Noi italiani passiamo per un popolo di scansafatiche, in particolare se nati o vissuti al di sotto dell’Arno. Eppure siamo quelli, inequivocabilmente, in cui il rapporto tra il lavoro effettuato e il tempo utilizzato per eseguirlo è più sproporzionato.
Mi spiego meglio: dai miei resoconti personali ottengo sempre l’informazione che nei progrediti paesi anglosassoni, protestanti e produttivi, esiste un orario di lavoro piuttosto rigido che nessuno si sogna di mettere in discussione. Non conosco i particolari ma credo che, più o meno, almeno per la cosiddetta dirigenza il lavoro svolto non sia vincolato così strettamente al debito orario. E che comunque, fatta una certa, i lavoratori siano invitati a menare le tolle, cioè a pigliare la strada di casa.
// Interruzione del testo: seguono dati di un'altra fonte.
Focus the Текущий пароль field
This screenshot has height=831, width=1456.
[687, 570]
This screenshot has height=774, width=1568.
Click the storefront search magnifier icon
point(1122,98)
Qui da noi, nel Paese del Sole, parrebbe invece vero il contrario. A parte l’ossessione del cartellino da timbrare (che nel terzo millennio, specie quando si parla di dirigenti, cioè di professionisti che dovrebbero lavorare per obiettivi, pare un’usanza quantomeno barbara), esiste questa abominevole relazione tra il tempo passato al lavoro e la percezione del lavoro effettuato o della dedizione allo stesso. Sembra insomma che se non presenzi il fortino 24/7, anche a rischio della salute o a detrimento della tua produttività, tu non sia degno di svolgere quel lavoro.
Lo vediamo anche a un livello più alto dell’uomo comune: il politico che, in tempo di crisi, non sacrifichi la sua esistenza sull’altare della presenza fisica alla propria scrivania, sembra immeritevole di rielezione. E pensare che sono stati gli stessi amministratori e politici a modificare la percezione del ruolo che rivestono: credo che nella Prima Repubblica nessuno, ma proprio nessuno, si permettesse di valutare la qualità del lavoro di un ministro della Repubblica dalla quantità di ore, presunte o reali, passate con la testa china sulle sudate carte.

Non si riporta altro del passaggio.